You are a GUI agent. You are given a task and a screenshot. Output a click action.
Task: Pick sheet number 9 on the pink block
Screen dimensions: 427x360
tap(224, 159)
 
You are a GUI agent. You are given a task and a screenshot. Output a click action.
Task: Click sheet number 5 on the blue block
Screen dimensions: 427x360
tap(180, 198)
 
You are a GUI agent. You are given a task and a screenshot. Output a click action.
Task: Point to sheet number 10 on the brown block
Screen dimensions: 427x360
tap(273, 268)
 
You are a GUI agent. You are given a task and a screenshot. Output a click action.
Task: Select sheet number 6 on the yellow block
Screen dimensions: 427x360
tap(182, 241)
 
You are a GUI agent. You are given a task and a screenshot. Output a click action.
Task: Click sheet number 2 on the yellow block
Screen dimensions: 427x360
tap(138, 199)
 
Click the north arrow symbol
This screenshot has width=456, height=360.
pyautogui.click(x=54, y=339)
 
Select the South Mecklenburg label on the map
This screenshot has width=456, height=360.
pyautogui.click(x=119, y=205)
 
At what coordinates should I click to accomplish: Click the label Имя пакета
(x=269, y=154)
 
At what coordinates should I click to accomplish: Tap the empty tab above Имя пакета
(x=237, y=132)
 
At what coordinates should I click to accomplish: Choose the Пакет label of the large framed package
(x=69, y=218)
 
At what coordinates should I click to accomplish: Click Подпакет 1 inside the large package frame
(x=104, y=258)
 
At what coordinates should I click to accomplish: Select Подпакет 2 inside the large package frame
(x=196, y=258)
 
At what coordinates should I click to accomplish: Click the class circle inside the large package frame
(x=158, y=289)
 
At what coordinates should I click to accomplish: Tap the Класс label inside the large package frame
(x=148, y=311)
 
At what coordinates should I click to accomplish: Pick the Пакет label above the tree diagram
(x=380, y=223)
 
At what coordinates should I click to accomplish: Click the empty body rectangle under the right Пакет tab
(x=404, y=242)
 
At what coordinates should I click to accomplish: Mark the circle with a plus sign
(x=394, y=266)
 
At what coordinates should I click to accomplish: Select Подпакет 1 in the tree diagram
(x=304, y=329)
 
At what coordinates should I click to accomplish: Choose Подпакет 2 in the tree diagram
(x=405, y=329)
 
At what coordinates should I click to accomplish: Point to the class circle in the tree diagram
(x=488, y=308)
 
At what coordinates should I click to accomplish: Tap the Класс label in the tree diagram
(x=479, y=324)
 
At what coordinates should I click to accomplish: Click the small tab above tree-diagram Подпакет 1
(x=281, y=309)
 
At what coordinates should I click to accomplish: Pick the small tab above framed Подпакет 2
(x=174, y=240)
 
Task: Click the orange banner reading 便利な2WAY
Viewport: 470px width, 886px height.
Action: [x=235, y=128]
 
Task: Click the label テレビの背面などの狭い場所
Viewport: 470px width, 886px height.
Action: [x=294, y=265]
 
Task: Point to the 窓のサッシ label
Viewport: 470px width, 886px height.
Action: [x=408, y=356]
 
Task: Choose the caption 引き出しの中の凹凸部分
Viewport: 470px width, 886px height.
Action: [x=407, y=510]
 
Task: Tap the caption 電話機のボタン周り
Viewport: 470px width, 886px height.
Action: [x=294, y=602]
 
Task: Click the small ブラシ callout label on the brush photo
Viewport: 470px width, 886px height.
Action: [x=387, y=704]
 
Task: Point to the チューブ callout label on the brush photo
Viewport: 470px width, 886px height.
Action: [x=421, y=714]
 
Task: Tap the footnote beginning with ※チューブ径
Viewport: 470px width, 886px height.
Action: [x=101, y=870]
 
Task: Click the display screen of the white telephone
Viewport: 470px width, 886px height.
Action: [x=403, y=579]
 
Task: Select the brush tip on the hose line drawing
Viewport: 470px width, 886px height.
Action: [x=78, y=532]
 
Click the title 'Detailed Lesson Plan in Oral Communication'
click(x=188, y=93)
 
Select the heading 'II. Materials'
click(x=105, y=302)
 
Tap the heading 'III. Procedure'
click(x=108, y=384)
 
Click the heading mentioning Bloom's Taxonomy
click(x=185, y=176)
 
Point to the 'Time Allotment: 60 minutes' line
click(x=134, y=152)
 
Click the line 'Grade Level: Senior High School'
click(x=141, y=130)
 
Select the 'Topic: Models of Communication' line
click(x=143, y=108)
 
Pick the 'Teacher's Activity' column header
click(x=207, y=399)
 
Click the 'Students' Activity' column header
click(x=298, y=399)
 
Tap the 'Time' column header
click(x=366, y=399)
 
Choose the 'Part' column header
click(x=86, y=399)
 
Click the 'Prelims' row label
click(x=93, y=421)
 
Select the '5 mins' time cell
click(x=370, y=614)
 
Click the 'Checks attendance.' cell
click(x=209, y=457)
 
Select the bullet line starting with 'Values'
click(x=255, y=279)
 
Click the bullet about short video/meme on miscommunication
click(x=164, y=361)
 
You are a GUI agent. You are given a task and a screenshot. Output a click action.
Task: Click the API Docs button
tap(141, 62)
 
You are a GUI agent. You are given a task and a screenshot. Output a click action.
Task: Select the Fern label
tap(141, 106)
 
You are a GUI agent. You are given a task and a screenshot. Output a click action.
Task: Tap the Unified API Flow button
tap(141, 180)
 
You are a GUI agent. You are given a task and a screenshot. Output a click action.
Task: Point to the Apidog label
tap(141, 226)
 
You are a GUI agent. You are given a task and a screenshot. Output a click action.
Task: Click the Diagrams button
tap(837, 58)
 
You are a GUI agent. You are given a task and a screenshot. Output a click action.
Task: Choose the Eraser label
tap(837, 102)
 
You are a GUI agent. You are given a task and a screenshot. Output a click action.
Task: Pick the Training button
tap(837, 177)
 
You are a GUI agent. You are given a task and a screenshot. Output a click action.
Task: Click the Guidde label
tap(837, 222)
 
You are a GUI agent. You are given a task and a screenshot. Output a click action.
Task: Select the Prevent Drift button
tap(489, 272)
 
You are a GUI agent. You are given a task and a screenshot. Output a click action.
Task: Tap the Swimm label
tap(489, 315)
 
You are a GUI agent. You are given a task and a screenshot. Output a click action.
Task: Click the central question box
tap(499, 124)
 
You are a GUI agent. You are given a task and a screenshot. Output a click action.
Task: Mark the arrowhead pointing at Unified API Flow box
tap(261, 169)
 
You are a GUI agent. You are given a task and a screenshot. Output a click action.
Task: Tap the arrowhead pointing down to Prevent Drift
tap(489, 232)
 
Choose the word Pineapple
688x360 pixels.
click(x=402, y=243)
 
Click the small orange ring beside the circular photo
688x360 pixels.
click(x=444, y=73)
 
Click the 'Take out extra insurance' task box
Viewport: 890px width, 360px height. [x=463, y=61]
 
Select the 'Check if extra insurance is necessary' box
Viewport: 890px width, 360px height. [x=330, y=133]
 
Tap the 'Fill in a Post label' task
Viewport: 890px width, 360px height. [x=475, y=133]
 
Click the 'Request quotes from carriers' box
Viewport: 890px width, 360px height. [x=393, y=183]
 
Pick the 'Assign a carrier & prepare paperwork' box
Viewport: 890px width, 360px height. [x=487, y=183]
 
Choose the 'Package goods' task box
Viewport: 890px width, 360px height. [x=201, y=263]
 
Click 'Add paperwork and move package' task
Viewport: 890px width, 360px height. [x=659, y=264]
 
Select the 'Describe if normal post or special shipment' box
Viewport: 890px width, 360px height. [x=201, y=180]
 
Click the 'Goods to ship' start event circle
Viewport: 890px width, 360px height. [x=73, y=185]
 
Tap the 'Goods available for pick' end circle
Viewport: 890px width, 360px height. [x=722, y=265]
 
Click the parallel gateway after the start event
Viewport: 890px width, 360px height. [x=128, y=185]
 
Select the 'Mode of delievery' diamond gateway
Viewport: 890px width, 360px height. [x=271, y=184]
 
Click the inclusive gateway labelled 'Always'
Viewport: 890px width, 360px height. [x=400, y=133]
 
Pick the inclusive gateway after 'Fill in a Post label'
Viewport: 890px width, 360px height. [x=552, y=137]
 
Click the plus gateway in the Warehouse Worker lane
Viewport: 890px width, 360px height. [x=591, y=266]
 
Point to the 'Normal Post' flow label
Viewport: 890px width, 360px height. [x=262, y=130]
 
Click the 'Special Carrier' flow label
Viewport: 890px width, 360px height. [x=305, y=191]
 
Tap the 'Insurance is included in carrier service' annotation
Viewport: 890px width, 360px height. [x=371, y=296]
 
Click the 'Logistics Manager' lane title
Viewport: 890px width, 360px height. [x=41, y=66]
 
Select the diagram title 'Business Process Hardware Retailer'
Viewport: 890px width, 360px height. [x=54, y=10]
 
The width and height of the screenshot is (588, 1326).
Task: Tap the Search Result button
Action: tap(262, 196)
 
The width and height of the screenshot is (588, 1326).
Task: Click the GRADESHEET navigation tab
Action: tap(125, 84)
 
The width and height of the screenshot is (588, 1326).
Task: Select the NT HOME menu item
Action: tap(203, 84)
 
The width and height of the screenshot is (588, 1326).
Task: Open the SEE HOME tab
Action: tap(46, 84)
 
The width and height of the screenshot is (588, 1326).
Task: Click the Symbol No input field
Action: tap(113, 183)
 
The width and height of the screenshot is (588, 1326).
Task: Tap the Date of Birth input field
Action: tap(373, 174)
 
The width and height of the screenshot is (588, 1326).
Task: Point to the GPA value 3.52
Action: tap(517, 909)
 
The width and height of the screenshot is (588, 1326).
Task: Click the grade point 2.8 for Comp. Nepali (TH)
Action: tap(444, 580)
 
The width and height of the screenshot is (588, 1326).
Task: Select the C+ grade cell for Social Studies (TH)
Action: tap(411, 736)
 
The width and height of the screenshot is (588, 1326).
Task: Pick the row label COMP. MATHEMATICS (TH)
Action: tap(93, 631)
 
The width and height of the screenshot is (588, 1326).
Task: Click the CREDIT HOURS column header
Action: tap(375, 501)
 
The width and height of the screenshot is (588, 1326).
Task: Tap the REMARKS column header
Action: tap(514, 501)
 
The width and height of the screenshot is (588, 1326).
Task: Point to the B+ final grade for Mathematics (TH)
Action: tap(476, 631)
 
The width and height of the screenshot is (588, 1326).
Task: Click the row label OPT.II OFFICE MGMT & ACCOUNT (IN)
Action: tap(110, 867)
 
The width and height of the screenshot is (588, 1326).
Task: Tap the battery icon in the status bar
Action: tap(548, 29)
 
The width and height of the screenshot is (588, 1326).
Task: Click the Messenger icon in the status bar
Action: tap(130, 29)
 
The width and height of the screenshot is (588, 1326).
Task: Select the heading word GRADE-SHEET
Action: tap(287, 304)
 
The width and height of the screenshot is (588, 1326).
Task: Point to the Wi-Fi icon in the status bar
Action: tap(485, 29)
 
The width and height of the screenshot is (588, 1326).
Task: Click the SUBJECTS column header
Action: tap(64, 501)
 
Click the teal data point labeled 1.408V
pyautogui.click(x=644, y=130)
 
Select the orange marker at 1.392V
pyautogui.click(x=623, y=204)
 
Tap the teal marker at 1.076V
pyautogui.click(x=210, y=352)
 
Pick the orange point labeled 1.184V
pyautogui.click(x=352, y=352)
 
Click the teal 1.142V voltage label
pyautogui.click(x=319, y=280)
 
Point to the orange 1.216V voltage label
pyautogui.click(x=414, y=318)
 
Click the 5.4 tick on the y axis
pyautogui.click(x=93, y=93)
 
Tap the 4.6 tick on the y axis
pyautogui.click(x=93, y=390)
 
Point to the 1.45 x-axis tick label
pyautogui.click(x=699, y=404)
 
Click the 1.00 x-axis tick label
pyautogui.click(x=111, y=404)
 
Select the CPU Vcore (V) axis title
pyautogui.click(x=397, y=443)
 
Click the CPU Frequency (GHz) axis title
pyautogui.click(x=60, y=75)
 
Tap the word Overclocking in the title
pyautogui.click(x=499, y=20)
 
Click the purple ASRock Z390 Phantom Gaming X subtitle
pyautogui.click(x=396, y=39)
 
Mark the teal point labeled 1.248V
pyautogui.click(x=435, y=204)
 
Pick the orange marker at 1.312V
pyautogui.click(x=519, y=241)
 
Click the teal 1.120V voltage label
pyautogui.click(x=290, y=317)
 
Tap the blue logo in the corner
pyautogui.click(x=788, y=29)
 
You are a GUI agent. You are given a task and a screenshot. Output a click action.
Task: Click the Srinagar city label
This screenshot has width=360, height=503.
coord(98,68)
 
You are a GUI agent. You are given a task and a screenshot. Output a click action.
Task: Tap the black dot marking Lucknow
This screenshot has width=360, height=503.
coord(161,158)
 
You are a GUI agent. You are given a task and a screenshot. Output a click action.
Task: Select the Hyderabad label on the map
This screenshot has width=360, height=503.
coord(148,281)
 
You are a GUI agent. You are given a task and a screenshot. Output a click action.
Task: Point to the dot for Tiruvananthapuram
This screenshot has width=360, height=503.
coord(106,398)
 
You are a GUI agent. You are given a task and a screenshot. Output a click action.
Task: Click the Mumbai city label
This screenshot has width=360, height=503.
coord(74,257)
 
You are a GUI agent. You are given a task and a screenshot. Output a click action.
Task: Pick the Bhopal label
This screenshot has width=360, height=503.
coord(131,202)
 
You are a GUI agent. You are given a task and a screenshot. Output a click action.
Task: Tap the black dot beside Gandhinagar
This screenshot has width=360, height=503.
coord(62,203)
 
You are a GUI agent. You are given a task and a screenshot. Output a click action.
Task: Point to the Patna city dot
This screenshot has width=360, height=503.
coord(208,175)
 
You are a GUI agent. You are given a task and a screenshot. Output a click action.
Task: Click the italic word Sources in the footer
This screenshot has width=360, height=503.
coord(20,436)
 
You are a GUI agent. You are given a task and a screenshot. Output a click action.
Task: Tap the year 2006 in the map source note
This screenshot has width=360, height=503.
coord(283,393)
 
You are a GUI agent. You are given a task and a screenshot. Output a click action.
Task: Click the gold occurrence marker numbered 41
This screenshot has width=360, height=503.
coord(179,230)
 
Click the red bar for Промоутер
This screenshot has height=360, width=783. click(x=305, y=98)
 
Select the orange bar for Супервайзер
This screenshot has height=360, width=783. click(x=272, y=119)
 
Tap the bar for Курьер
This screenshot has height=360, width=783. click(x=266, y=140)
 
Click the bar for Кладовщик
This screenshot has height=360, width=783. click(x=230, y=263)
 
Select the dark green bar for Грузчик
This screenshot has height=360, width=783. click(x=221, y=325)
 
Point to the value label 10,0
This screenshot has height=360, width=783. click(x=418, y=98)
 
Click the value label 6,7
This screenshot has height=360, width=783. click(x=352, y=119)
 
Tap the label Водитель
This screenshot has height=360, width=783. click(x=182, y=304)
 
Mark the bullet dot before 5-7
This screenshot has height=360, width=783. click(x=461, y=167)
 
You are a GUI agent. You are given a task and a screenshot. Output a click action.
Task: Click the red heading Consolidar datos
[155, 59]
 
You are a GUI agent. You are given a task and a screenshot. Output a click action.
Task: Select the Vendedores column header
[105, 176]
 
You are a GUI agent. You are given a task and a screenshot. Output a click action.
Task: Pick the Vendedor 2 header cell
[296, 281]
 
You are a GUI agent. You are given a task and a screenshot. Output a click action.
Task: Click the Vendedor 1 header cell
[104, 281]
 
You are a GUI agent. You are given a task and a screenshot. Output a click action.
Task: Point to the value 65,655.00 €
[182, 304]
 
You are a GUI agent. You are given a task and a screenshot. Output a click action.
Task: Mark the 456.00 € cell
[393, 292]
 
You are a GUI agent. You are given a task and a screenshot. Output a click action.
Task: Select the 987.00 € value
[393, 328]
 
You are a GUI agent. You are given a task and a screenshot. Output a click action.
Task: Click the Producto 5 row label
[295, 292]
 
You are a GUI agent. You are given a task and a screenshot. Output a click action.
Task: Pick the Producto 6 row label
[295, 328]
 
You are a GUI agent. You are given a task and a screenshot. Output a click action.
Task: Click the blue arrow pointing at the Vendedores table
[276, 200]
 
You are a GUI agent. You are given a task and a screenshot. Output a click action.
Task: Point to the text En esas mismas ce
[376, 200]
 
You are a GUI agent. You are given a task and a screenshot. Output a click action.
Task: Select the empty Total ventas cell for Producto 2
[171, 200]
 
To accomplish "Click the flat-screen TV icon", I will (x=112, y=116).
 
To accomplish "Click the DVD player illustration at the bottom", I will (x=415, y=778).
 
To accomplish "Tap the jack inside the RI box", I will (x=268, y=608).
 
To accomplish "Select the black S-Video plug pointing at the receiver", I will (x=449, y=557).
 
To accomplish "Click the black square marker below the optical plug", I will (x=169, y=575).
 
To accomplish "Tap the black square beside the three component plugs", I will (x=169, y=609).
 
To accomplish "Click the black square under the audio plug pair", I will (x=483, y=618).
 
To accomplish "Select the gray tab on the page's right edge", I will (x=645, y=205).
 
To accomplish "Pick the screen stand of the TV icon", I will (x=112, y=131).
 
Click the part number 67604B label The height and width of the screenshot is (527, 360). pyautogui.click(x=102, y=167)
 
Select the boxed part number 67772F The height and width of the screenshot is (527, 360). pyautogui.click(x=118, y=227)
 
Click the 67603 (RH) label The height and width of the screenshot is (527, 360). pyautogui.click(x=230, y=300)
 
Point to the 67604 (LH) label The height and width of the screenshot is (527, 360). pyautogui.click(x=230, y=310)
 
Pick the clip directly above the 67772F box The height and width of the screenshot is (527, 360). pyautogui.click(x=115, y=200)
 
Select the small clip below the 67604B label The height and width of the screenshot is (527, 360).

__________

▶ PROBLEM REQUIREMENTS
Pull out the lines from the one containing "right Пакет tab" through the one containing "(x=479, y=324)", both included, and copy them word for word.

▶ TASK OUTPUT
At what coordinates should I click to accomplish: Click the empty body rectangle under the right Пакет tab
(x=404, y=242)
 
At what coordinates should I click to accomplish: Mark the circle with a plus sign
(x=394, y=266)
 
At what coordinates should I click to accomplish: Select Подпакет 1 in the tree diagram
(x=304, y=329)
 
At what coordinates should I click to accomplish: Choose Подпакет 2 in the tree diagram
(x=405, y=329)
 
At what coordinates should I click to accomplish: Point to the class circle in the tree diagram
(x=488, y=308)
 
At what coordinates should I click to accomplish: Tap the Класс label in the tree diagram
(x=479, y=324)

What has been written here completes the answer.